Los agentes sociales no cuestionaron ayer la idoneidad del cuarto paquete gubernamental de medidas contra la crisis. Pero sí evidenciaron divergencias a la hora de valorar si bastará o no para ayudar a las familias acuciadas por las deudas. Empresarios, asociaciones de consumidores y CC OO coincidieron en que son necesarias más iniciativas similares. «Son positivas, pero insuficientes», censuraron al unísono. Tan sólo UGT no puso pegas a un plan visto con buenos ojos -al menos, en un principio- por las entidades financieras, que se mostraron «abiertas a colaborar» con el Ejecutivo socialista.
SINDICATOS
Los dos grandes sindicatos reaccionaron de forma contrapuesta a un anuncio que acogieron con «sorpresa» al no existir consenso previo. Mientras CC OO dudó de su utilidad en tiempos de destrucción de empleo, UGT optó por destacar las bondades del programa. «Está bien dirigido en el tema de las hipotecas, aunque debe compensarse con otras propuestas», valoró su secretario de Acción Sindical, Toni Ferrer. El líder de CC OO, José María Fidalgo, lo vio poco preciso. A algunas acciones anunciadas por el presidente del Gobierno «les falta un hervor» y otras están «francamente crudas», lamentó. Asimismo, criticó que José Luis Rodríguez Zapatero «publicitara» las iniciativas sin debatirlas antes con patronal y sindicatos y advirtió de que, «si el diálogo social no da sus frutos», las centrales podrían convocar movilizaciones «a nivel nacional».
PATRONAL
Los empresarios pusieron encima de la mesa tanto pros como contras. Fuentes de la CEOE dieron la bienvenida a unas iniciativas que van «en la buena dirección», si bien consideraron que no tocan el principal problema que agobia actualmente a las compañías: la financiación. En el mismo sentido, aunque con aún más dureza, se manifestó el presidente de la Confederación de la Pequeña y Mediana Empresa (Cepyme), Jesús Bárcenas. «Son medidas arbitrarias y deslavazadas. Hace falta consenso para aprobar un plan de choque», señaló.
USUARIOS
A los colectivos de consumidores les parece «bien» el aplazamiento del pago de determinadas hipotecas. El problema es que, a su juicio, «muchas familias necesitadas» quedarán excluidas si la medida se limita a créditos inferiores a 170.000 euros, sobre todo en las grandes ciudades. «Son las familias con hipotecas más altas -las contratadas a partir de 2005- las que más están sufriendo los efectos», avisó la Organización de Consumidores y Usuarios (OCU), que reivindicó «la adopción de un procedimiento concursal abreviado y gratuito exclusivo para familias». Instó también a las autoridades a reducir los coste administrativos y fiscales que conlleva la reestructuración de las deudas.

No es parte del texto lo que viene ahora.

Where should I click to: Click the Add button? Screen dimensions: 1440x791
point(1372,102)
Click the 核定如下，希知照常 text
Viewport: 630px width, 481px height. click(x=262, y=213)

Facua ve «demasiadas limitaciones» en las nuevas medidas contra la recesión, y reclamó por ello la inclusión de «aquellos que han sufrido recortes en sus ingresos con posterioridad a la firma de sus hipotecas -disminución de jornada, salario hora o un nuevo empleo con peores condiciones-».
BANCOS Y CAJAS
A la Asociación de las Cajas de Ahorros (CECA) y al colectivo que agrupa a los bancos (AEB) no les chocaron demasiado las medidas frente a la morosidad. Muchas entidades -recalcaron- ya aplican fórmulas de flexibilidad porque en el fondo «son las principales interesadas».